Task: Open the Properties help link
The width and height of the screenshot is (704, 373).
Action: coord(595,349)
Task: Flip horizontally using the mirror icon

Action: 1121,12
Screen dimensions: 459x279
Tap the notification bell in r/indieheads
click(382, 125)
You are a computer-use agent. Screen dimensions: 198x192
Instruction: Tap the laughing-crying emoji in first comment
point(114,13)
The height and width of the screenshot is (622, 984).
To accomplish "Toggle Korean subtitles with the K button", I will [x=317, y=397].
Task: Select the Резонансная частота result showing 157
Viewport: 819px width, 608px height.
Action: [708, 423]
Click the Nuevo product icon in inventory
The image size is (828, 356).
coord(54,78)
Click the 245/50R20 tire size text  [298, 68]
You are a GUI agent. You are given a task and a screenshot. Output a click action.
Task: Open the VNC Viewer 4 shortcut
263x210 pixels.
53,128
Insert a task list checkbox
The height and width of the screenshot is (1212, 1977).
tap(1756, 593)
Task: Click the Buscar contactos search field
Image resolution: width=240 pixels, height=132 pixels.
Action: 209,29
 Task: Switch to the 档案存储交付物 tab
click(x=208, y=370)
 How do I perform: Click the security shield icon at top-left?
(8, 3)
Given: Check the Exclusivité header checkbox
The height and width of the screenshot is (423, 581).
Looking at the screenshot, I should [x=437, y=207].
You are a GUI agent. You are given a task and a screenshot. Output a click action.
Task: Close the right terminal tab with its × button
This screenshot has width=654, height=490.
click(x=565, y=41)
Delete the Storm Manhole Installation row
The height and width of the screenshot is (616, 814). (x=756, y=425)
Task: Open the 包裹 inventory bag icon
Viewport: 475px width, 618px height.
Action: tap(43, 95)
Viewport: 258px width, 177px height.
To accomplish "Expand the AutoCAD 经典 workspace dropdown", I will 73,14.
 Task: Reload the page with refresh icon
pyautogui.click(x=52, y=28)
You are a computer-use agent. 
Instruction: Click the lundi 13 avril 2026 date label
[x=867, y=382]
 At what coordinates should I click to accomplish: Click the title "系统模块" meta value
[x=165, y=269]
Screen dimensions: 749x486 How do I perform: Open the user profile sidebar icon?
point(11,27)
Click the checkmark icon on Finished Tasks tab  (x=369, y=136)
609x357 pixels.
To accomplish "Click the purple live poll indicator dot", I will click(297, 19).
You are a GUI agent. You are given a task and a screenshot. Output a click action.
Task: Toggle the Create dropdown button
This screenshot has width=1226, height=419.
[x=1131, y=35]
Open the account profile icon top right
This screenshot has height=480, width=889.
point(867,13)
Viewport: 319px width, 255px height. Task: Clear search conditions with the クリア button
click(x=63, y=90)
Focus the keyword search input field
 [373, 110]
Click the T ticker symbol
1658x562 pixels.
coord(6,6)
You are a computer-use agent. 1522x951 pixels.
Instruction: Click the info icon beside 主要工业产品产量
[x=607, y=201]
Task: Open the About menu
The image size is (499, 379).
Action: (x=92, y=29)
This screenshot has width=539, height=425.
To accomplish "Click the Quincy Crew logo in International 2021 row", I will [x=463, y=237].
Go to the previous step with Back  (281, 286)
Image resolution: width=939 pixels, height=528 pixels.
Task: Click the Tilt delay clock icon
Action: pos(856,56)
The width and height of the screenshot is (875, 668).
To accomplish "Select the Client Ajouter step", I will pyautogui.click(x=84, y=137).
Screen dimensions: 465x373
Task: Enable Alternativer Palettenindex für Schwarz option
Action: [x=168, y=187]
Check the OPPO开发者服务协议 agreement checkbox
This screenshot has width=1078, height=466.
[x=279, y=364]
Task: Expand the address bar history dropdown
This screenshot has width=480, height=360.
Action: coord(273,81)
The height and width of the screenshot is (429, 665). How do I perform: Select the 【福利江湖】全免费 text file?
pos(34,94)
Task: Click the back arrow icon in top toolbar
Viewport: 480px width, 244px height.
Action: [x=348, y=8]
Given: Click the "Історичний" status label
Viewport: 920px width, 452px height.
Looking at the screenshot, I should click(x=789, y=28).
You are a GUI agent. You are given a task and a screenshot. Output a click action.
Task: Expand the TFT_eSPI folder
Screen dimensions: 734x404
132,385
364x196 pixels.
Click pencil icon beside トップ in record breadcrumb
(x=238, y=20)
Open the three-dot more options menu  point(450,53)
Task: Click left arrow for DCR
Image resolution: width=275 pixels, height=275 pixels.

◆ Exercise prompt ◆
Format the lines above, from the one containing "Insert a task list checkbox" through the one containing "The height and width of the screenshot is (616, 814).", as a Markdown table with the columns No. and Line, omitting any blank lines.

◆ Full response ◆
| No. | Line |
|---|---|
| 1 | Insert a task list checkbox |
| 2 | The height and width of the screenshot is (1212, 1977). |
| 3 | tap(1756, 593) |
| 4 | Task: Click the Buscar contactos search field |
| 5 | Image resolution: width=240 pixels, height=132 pixels. |
| 6 | Action: 209,29 |
| 7 |  Task: Switch to the 档案存储交付物 tab |
| 8 | click(x=208, y=370) |
| 9 |  How do I perform: Click the security shield icon at top-left? |
| 10 | (8, 3) |
| 11 | Given: Check the Exclusivité header checkbox |
| 12 | The height and width of the screenshot is (423, 581). |
| 13 | Looking at the screenshot, I should [x=437, y=207]. |
| 14 | You are a GUI agent. You are given a task and a screenshot. Output a click action. |
| 15 | Task: Close the right terminal tab with its × button |
| 16 | This screenshot has width=654, height=490. |
| 17 | click(x=565, y=41) |
| 18 | Delete the Storm Manhole Installation row |
| 19 | The height and width of the screenshot is (616, 814). (x=756, y=425) |